Task description:
Go through the data below. List every line that holds the word "computer".

[Saved data entries]
========================================
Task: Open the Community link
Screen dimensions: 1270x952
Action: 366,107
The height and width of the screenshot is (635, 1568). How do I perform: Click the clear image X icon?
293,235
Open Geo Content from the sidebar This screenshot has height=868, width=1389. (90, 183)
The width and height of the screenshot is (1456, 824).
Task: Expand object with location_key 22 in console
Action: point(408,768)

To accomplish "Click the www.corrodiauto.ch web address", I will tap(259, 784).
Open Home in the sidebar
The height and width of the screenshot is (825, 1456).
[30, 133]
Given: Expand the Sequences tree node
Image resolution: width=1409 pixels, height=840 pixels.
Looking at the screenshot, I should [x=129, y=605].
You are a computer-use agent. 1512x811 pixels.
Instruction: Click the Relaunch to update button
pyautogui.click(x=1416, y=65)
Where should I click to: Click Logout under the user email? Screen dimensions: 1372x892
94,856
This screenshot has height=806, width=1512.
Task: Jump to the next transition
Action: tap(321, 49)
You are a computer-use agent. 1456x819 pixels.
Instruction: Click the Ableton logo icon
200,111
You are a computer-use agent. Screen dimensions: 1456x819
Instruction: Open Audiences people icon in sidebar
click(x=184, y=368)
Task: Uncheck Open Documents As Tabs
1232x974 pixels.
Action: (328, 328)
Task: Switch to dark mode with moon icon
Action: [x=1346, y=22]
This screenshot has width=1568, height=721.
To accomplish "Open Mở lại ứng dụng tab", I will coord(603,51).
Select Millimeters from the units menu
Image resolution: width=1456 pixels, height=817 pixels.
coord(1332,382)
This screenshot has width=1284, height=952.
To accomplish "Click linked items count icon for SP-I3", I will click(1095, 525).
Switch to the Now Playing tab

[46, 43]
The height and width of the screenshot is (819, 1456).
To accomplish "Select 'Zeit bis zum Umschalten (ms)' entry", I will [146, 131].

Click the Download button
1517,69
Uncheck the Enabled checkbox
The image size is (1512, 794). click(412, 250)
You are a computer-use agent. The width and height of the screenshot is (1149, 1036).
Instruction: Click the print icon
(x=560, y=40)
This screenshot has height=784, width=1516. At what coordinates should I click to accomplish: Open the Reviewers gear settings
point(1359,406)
========================================
Written response:
You are a computer-use agent. 1512x811 pixels.
You are a computer-use agent. 1456x819 pixels.
You are a computer-use agent. Screen dimensions: 1456x819
You are a computer-use agent. The width and height of the screenshot is (1149, 1036).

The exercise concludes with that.